Unfortunately, this problem has only gotten worse in the past decade. According to
Consumer Reports
, the average destination fee in 2011 was $839. In 2020, it was $1,244. That's about 2.5 times the rate of inflation.
Adding to the problem is that different dealerships will use different names for this fee. Sometimes it is described as a "destination charge" or "inland freight and handling fees." Whatever the fee is called, there is little to no explanation of how these costs are calculated.
These fees haven't gone unnoticed by consumer advocacy groups. David Friedman, the vice president of advocacy for Consumer Reports, was quoted as saying, "If they (automakers) had a valid reason beyond just driving up the price, they would actually be able to point us toward specific examples of costs that have gone up within the shipping process."

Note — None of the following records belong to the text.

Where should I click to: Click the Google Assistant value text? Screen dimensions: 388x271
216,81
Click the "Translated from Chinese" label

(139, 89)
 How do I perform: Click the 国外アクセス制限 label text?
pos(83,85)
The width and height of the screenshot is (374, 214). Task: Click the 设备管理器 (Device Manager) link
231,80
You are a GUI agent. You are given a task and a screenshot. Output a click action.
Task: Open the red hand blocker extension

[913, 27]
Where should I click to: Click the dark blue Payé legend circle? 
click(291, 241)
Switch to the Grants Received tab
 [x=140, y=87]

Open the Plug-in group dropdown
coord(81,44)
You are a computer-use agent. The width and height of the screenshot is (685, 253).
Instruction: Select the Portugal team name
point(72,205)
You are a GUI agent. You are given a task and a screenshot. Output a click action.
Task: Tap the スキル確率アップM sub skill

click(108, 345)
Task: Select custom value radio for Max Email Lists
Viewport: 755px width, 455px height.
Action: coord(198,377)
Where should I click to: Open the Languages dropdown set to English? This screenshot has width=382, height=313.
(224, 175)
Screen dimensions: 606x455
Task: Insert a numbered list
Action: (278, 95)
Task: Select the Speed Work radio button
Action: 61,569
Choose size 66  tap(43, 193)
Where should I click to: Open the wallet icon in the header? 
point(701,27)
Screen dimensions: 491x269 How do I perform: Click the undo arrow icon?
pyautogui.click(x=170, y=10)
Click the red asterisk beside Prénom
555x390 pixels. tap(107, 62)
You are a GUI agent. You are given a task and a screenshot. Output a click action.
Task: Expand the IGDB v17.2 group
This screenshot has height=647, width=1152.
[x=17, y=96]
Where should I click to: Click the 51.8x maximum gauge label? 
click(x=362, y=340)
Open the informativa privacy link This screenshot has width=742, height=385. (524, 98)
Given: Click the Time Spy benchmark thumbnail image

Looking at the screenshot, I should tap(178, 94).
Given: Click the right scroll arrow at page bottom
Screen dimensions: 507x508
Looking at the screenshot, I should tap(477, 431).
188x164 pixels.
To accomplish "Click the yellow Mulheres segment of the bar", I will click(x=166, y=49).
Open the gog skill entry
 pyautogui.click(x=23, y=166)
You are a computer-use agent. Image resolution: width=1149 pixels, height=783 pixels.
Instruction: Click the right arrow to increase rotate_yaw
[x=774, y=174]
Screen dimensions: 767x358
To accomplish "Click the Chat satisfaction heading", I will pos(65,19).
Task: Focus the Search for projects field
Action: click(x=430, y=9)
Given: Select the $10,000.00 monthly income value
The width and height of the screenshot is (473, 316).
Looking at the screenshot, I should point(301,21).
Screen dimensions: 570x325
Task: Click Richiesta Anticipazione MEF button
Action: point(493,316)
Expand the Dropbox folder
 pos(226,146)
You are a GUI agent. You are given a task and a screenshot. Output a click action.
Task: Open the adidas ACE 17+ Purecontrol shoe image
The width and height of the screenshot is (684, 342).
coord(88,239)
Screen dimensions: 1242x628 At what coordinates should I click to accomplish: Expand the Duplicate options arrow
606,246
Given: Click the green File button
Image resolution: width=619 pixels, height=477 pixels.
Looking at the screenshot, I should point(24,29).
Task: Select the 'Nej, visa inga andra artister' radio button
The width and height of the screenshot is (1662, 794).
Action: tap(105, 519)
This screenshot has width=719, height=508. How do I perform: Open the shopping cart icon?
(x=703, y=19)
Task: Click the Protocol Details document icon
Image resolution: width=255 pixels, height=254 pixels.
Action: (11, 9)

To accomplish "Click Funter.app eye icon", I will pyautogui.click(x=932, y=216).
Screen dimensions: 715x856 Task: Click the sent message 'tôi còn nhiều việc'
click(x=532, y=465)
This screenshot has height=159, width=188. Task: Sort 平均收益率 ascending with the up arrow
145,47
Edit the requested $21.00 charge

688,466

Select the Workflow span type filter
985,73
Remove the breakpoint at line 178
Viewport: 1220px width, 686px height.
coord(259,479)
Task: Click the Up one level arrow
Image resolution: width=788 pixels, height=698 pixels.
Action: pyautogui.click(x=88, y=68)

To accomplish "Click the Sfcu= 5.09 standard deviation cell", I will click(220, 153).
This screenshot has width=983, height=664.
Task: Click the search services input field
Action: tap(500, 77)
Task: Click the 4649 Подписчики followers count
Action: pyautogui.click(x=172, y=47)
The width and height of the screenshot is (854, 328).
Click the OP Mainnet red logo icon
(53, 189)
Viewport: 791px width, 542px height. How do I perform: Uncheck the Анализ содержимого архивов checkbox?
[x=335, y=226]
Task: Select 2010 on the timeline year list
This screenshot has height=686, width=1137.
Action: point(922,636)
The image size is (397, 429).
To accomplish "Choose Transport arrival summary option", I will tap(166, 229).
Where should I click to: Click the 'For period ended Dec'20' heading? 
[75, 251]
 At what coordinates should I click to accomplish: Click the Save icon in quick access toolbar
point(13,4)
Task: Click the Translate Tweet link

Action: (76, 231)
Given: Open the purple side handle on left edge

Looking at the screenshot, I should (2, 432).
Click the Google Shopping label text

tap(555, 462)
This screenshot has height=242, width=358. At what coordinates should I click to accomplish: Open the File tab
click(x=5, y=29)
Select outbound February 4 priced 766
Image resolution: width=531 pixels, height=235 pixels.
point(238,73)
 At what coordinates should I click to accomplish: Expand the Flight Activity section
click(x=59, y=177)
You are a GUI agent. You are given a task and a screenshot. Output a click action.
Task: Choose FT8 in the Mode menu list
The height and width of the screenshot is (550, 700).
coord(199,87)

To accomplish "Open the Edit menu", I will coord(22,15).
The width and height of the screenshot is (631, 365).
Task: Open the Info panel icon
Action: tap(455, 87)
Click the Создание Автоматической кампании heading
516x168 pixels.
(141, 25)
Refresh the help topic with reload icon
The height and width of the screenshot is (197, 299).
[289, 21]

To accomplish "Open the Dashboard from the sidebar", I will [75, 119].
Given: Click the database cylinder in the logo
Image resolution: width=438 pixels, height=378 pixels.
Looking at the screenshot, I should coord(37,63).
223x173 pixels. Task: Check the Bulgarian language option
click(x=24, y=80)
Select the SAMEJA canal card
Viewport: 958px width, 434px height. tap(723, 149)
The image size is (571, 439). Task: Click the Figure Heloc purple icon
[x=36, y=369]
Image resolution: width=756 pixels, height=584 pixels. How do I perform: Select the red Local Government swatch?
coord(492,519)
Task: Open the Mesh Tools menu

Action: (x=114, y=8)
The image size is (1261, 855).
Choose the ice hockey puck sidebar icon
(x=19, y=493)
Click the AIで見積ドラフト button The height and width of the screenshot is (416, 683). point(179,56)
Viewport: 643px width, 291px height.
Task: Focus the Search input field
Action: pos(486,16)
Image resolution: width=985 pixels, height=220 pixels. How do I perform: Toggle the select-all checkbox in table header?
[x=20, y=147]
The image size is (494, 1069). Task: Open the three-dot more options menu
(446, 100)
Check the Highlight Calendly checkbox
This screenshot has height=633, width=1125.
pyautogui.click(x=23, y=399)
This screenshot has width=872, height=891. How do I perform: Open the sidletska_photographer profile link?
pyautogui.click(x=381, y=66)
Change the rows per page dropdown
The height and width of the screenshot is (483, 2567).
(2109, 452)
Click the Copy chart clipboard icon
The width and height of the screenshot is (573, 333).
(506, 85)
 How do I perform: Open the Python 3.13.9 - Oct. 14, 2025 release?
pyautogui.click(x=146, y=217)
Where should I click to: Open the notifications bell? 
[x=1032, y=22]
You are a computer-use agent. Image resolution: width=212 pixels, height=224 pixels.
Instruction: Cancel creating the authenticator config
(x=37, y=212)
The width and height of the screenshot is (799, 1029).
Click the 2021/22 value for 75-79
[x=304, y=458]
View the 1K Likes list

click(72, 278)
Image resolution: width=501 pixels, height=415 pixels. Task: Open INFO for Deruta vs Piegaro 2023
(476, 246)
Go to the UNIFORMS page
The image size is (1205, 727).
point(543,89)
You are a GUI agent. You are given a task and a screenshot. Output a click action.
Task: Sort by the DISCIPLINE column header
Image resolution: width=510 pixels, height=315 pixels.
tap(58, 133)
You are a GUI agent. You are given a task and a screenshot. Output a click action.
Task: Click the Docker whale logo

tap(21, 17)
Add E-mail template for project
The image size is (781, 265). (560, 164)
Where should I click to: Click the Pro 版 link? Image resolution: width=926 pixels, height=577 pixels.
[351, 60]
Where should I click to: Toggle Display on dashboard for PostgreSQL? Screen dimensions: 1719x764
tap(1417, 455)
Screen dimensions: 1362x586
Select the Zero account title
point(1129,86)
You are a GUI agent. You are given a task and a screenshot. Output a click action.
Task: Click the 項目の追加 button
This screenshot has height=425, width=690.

Consumer Reports has tracked data amongst major automakers to see which is the worst offender. While all domestic manufacturers are guilty of gouging destination fees, the worst offender is Stellantis. Stellantis is the parent company of Chrysler, Dodge, Jeep, and a few other brands. Stellantis raised destination fees by 50% in a three-year period.

What car buyers should do

There's not much a consumer can do to avoid this fee. It is more or less mandatory and should be considered when factoring in the total cost of a car.
What a consumer can do is be prepared and know it's coming. Whatever the fee may be called, it is typically viewable on the car window's sticker. They are generally right below the total MSRP.
Destination fees are normally a little over $1,000. While the fee can't be negotiated, the final MSRP can be. Try to haggle with the dealer on the MSRP to compensate for the destination fee.